BUDAPEST · AUGUST 1992 · THE IMPOSSIBLE OVERTAKE
1992 Hungarian Grand Prix
THE STORY
Mansell had the best car ever built. Senna passed him anyway.
Gary — 33 · Three Fantasy F1 leagues
The data from the onboards: Mansell's braking point for that corner was approximately 95 metres before the apex. Senna braked at 68 metres. Twenty-seven metres later than the fastest driver in the fastest car chose to brake — and he made it stick. The traction model I use would have given that move a 43% success probability. Senna apparently calculated differently.
For context: the FW14B had 42% more aerodynamic downforce than the McLaren MP4/7. On pure pace, Senna winning that race was a 7% probability event. He treated 7% probabilities like certainties, and that's why no number I put on him ever fully captured what he was. The model is embarrassed. The model remains embarrassed.
Kat — 30 · Technical journalist
The FW14B's active suspension meant it was always at optimal ride height regardless of fuel load, kerbs, or driver input. That's a massive advantage in theory. But active suspension is only as good as the software mapping, and the software couldn't account for a driver who committed to a late-apex line that no dataset had mapped. Senna literally went off the model.

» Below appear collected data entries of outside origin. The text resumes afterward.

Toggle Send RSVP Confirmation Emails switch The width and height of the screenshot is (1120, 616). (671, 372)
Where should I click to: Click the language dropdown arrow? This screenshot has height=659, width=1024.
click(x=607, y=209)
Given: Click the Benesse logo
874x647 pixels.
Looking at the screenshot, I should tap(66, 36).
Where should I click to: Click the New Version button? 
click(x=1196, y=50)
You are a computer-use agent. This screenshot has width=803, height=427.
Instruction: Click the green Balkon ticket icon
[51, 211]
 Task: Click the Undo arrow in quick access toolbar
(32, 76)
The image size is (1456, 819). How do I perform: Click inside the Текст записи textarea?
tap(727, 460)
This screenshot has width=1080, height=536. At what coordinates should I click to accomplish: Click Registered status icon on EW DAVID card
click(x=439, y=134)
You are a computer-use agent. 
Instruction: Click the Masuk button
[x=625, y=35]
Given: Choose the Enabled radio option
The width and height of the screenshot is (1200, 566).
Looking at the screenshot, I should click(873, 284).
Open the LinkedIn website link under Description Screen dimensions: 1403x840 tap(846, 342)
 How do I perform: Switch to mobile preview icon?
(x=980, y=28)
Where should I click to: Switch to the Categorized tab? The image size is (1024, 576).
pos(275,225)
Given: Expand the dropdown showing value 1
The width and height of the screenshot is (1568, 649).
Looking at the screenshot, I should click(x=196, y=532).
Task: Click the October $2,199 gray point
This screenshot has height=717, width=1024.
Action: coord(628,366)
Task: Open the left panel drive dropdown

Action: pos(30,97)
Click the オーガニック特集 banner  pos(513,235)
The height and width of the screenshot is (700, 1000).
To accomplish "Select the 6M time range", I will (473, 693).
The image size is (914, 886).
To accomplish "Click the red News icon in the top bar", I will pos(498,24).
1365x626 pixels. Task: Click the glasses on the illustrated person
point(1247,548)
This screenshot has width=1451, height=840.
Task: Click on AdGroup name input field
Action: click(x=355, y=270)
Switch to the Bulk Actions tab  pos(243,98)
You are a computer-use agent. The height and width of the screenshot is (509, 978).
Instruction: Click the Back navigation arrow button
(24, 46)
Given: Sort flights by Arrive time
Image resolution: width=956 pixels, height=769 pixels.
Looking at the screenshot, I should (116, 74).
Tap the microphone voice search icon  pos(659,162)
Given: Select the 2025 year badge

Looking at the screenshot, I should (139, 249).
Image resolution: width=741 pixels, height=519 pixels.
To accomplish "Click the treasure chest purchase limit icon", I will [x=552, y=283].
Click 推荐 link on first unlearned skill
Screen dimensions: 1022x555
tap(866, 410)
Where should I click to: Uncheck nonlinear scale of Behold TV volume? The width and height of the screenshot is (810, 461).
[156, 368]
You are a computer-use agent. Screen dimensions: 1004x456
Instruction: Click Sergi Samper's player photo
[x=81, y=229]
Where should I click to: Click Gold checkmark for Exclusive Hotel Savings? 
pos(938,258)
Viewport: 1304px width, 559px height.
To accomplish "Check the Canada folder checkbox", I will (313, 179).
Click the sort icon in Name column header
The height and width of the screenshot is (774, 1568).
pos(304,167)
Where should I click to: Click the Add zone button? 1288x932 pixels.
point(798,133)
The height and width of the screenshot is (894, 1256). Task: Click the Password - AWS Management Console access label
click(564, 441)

What I find technically remarkable is what Senna did before the overtake. He spent three laps positioning himself on the exit of the final chicane to compromise Mansell's exit speed — deliberately using the McLaren's chassis balance to be narrow through the apex, forcing Mansell wide. The overtake started three corners before the overtake. That's what separates the truly great from the merely exceptional.